熊谷千葉市長が出馬表明 新型コロナや災害など11項目のビジョン提示 【’21知事選】

記者会見を開き、来年の県知事選への出馬を表明する熊谷市長=2日、千葉市中央区のホテル
記者会見を開き、来年の県知事選への出馬を表明する熊谷市長=2日、千葉市中央区のホテル
熊谷氏が掲げる11のビジョン
熊谷氏が掲げる11のビジョン

 千葉市の熊谷俊人市長(42)は2日、同市内のホテルで記者会見し、来年春の知事選に無所属で立候補すると正式表明した。「思いと能力の全てを県民にささげ、千葉県の飛躍につなげたい」と述べ、県政運営について▽徹底した現場主義と対話▽市町村・医療現場と連携した新型コロナウイルス対策▽民間投資を引き出す経済産業政策を県全体へ波及-など11項目のビジョンを提示した。

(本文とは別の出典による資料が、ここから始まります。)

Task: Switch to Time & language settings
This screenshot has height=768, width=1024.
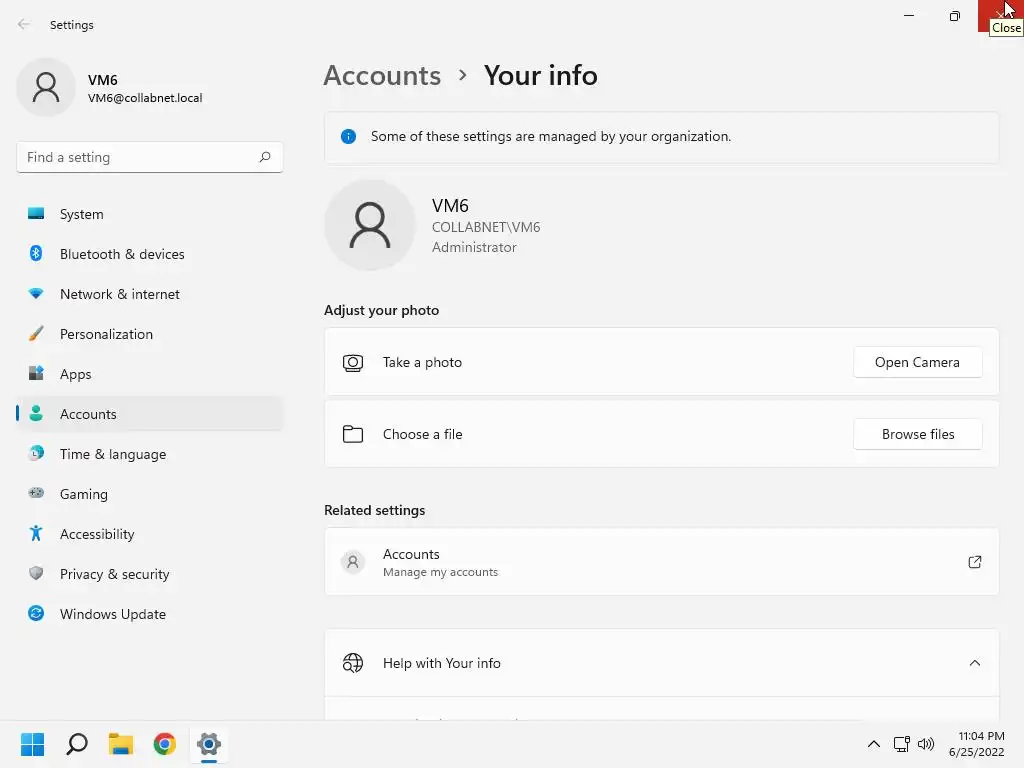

 熊谷氏は会見で、以前から県政に課題があると考えていたと明かし「出馬の決定打は、昨年相次いだ災害への県の対応が不十分だったこと。災害時に県の役割は重い。根本的なところを変えないと同じことを繰り返す」と強調。

 森田健作知事のコロナ対応についても「後手後手の対応になっている」と批判した。保健所を有する千葉市、船橋市、柏市や、他の市町村との情報共有が不十分と指摘し、3市と共同の戦略本部を立ち上げる構想を明かした。森田知事が県市長会に8年間出席していないことにも触れ「他にこんな都道府県はない」と疑問視した。

 一方、森田知事の功績としてアクアライン通行料金800円化や圏央道、北千葉道路など道路網の整備を挙げ、自身が知事になった場合も、継続する考えを示した。アクアラインについては、800円の恒久化を目指す考えで「いい部分は引き継いでいきたい」とした。

 政党の本部レベルの推薦は受けないが、各党県連や県本部の支援や推薦の要請は検討する予定。自民党の石井準一参院議員や公明党の富田茂之衆院議員が自身への支持意向を示していることには「私を評価してくれる政治家がいることは光栄」とした。

 熊谷氏は神戸市出身。千葉市議1期を経て2009年6月の市長選で、旧民主党の推薦を受けて当時の市長としては全国最年少となる31歳で当選。現在3期目。

 知事選には元船橋市議の門田正則氏(73)も出馬を表明している。